Although I was quite intrigued by the news of a new “Mass Effect” game, I chose to exercise caution before the game’s release and decided to wait and see what the community had to say. Most of the commentary remained negative.
Despite the mounting criticism, developers worked diligently and released several updates and patched to improve playability. So after watching a few months for key elements to be fixed, I decided to get “Mass Effect: Andromeda” a chance.
Surprisingly, I found myself playing and enjoying the game much more than past reiterations. Sure, the graphics were leaps and bounds over its last gen counterparts. While some people can talk for days about how vibrant and colorful particle effects are, I was much more impressed by the pacing of this “Mass Effect.”
Most people who have played a BioWare game learn rather abruptly that dialogue between characters can be long-winded and plentiful. Many times, I just wanted to walk away. While some of that neverending dialogue remains, I noticed that there’s much more of an action-oriented focus. After a few minutes, I’m armed and shooting at things or using my special super powers to throw bad guys across the screen. Although the game remains very story-driven, I felt like I had much more freedom to go where I wanted and do what I wanted. At this point, I haven’t even progressed very far in the game because I’ve spent most of my time roaming planets and actively finishing up side quests.
Players take control of Scott or Sara Ryder (depending on which character you choose to play) and there’s a load of skills and special powers to assign to your avatar.
Experimentation is encouraged since you can go back and reassign your character’s skills at any time for a nominal cost. For instance, after I unlocked a deployable turret, I decided that I really didn’t like it and reassigned my skills to focus on stealth and shooting sniper rifles.
During deployments to the surface, two non-controllable companions accompany Ryder on his or her missions. While the banter between the characters can add some brevity to quests, I only found two or three characters I actually cared about. None of the characters from past games make an appearance, but similar alien archetypes return. For instance, Vetra Nyx is a Turian, Nakmor Drack is the stereotypical Krogan warrior and Peebee is an Asari. There are also a couple of humans as well, but none of the companions really seem as memorable as characters from previous games in the series. Peebee comes off as the most likeable, but BioWare really missed the mark by not including key fan favorites like Wrex or Garrus.

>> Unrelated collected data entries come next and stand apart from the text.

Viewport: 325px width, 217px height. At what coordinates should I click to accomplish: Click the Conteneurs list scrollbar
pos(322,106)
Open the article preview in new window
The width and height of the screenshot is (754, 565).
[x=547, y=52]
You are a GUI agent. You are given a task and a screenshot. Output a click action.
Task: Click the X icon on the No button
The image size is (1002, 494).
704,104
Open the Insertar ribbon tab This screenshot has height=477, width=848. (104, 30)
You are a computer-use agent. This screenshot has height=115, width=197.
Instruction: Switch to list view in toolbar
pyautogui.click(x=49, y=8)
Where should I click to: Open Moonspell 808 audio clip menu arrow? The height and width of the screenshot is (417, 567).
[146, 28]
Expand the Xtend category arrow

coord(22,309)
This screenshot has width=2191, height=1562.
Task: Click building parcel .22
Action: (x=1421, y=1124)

Combat is extremely fluid and it’s fun to jet pack around maps and test out new abilities. Multiplayer is restricted to a cooperative horde mode where four players take out a swarm of enemies over a few rounds. It’s very low stress, easy to play and offers plenty of rewards for winning. Yes, there’s a pretty annoying loot box system, but I liked getting to test out a variety of characters and their skills round after round.